Task material:
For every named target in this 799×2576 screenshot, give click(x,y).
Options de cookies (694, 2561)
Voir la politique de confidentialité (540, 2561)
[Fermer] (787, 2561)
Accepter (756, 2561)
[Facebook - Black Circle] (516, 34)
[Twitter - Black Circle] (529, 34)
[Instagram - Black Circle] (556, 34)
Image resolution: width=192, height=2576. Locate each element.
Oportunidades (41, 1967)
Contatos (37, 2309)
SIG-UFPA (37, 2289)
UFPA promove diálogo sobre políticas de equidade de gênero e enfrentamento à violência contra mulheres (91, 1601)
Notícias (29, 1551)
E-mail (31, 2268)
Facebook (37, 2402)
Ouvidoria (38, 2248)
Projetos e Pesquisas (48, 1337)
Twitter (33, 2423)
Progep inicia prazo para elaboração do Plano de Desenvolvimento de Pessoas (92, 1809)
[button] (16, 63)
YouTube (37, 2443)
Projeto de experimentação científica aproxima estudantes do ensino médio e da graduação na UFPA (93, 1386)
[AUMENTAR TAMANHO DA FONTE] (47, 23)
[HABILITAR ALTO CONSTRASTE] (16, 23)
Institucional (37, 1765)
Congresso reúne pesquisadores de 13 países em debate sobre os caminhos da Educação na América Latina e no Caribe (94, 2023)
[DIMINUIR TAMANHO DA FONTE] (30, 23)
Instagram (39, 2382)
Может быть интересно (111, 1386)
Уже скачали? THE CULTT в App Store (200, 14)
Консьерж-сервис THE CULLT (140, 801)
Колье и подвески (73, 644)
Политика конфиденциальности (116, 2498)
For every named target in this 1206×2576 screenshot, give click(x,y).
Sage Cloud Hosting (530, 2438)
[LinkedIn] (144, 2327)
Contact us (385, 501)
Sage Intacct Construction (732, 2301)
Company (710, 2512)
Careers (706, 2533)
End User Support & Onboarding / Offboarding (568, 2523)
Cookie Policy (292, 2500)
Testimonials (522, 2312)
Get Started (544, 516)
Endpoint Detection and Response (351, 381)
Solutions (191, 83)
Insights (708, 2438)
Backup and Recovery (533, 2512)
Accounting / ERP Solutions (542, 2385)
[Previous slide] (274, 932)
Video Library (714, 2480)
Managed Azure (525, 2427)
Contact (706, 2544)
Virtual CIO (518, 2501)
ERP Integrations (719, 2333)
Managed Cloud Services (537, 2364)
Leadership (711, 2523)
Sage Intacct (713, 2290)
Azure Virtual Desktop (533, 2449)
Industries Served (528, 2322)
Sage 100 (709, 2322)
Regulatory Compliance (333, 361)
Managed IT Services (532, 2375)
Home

Exercise description:
Output, exactly and with nothing else, the lines from the line containing "For every named target in this 1206×2576" to the end of the entries.

Finished task:
For every named target in this 1206×2576 screenshot, give click(x,y).
Sage Cloud Hosting (530, 2438)
[LinkedIn] (144, 2327)
Contact us (385, 501)
Sage Intacct Construction (732, 2301)
Company (710, 2512)
Careers (706, 2533)
End User Support & Onboarding / Offboarding (568, 2523)
Cookie Policy (292, 2500)
Testimonials (522, 2312)
Get Started (544, 516)
Endpoint Detection and Response (351, 381)
Solutions (191, 83)
Insights (708, 2438)
Backup and Recovery (533, 2512)
Accounting / ERP Solutions (542, 2385)
[Previous slide] (274, 932)
Video Library (714, 2480)
Managed Azure (525, 2427)
Contact (706, 2544)
Virtual CIO (518, 2501)
ERP Integrations (719, 2333)
Managed Cloud Services (537, 2364)
Leadership (711, 2523)
Sage Intacct (713, 2290)
Azure Virtual Desktop (533, 2449)
Industries Served (528, 2322)
Sage 100 (709, 2322)
Regulatory Compliance (333, 361)
Managed IT Services (532, 2375)
Home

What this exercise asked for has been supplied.